Instructions for the task => Copy exactly the lines of the data below that run from the line holding "Монтаж подвесных потолков (55, 1456)" through the line holding "Ремонт натяжного потолка (порез) (61, 1489)", both ends included.
↓↓↓
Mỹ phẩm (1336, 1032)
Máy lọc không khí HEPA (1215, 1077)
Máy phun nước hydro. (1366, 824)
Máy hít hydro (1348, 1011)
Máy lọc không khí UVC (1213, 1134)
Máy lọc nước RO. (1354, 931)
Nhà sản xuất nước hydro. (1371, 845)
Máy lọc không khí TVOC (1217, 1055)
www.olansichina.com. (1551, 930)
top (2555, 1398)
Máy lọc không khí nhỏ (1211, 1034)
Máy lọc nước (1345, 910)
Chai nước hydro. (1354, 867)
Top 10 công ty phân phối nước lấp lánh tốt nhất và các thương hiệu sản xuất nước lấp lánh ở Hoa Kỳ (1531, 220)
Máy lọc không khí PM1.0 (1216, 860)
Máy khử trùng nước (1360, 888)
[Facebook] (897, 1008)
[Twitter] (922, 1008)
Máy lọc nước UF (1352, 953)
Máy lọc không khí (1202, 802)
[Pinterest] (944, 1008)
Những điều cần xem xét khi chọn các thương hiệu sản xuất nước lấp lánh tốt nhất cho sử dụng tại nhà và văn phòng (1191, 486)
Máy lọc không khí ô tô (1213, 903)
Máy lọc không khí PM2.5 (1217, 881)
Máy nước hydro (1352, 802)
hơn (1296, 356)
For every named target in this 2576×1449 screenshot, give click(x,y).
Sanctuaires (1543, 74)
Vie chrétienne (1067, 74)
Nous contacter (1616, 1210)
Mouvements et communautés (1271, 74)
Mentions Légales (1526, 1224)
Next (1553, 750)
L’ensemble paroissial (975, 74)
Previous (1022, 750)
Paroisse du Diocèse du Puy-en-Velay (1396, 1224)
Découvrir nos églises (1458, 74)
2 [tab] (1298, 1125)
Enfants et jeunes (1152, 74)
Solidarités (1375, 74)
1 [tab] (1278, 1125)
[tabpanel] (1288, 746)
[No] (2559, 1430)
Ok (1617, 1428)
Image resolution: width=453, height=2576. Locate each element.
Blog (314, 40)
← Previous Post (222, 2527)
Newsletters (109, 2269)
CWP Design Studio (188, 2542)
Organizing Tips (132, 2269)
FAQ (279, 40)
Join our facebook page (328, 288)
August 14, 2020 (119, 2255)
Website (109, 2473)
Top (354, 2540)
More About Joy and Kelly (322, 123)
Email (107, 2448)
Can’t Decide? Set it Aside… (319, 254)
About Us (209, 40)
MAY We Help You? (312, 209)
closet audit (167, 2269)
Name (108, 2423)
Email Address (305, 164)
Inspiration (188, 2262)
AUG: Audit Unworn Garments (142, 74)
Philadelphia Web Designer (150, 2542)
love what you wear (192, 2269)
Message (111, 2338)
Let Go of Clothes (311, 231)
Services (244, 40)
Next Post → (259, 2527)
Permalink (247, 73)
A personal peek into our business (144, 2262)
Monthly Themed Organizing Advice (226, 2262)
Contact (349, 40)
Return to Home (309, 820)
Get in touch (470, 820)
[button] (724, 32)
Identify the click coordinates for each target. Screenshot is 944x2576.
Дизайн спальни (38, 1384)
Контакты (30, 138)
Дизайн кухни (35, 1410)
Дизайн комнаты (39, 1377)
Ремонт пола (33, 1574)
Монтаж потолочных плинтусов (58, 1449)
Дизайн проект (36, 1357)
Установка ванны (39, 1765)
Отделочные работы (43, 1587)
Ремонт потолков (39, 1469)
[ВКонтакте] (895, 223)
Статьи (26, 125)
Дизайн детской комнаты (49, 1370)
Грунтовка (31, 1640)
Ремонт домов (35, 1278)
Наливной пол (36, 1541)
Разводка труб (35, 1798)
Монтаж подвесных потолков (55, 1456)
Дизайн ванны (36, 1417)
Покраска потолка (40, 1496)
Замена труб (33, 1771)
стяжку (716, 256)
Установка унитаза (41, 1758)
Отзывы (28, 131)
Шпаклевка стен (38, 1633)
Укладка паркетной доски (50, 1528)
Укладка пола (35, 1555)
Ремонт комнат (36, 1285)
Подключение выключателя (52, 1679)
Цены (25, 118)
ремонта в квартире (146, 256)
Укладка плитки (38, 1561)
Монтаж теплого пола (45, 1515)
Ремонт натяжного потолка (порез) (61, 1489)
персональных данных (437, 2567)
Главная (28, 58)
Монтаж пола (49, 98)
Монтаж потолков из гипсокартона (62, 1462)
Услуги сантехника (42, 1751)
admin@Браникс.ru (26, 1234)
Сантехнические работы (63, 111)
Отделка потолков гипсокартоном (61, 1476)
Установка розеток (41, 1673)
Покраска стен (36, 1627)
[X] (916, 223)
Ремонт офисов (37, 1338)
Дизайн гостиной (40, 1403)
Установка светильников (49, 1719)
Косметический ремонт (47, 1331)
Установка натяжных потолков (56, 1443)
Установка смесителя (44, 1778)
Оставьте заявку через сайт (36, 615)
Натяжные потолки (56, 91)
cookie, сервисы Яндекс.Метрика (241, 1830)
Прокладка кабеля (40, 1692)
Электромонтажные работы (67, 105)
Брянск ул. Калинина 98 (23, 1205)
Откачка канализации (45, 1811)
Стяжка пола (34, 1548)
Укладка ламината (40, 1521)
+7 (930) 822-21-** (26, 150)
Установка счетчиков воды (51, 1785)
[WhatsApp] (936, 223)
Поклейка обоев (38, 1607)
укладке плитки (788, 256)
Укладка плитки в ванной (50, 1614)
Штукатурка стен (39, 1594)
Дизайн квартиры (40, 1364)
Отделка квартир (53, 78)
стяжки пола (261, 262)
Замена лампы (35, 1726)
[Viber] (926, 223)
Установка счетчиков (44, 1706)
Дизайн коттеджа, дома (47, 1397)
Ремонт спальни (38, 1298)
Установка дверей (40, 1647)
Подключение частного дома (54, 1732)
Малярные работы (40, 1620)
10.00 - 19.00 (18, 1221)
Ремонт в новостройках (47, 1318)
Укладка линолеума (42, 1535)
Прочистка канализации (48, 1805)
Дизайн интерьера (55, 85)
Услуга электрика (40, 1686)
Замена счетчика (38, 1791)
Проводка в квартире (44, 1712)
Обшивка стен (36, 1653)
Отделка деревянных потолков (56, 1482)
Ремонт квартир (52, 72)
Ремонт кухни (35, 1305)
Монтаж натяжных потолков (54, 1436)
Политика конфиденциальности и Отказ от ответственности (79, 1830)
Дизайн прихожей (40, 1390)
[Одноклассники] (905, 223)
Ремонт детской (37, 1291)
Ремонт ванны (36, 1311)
↑↑↑
Task output =>
Монтаж подвесных потолков (55, 1456)
Дизайн ванны (36, 1417)
Покраска потолка (40, 1496)
Замена труб (33, 1771)
стяжку (716, 256)
Установка унитаза (41, 1758)
Отзывы (28, 131)
Шпаклевка стен (38, 1633)
Укладка паркетной доски (50, 1528)
Укладка пола (35, 1555)
Ремонт комнат (36, 1285)
Подключение выключателя (52, 1679)
Цены (25, 118)
ремонта в квартире (146, 256)
Укладка плитки (38, 1561)
Монтаж теплого пола (45, 1515)
Ремонт натяжного потолка (порез) (61, 1489)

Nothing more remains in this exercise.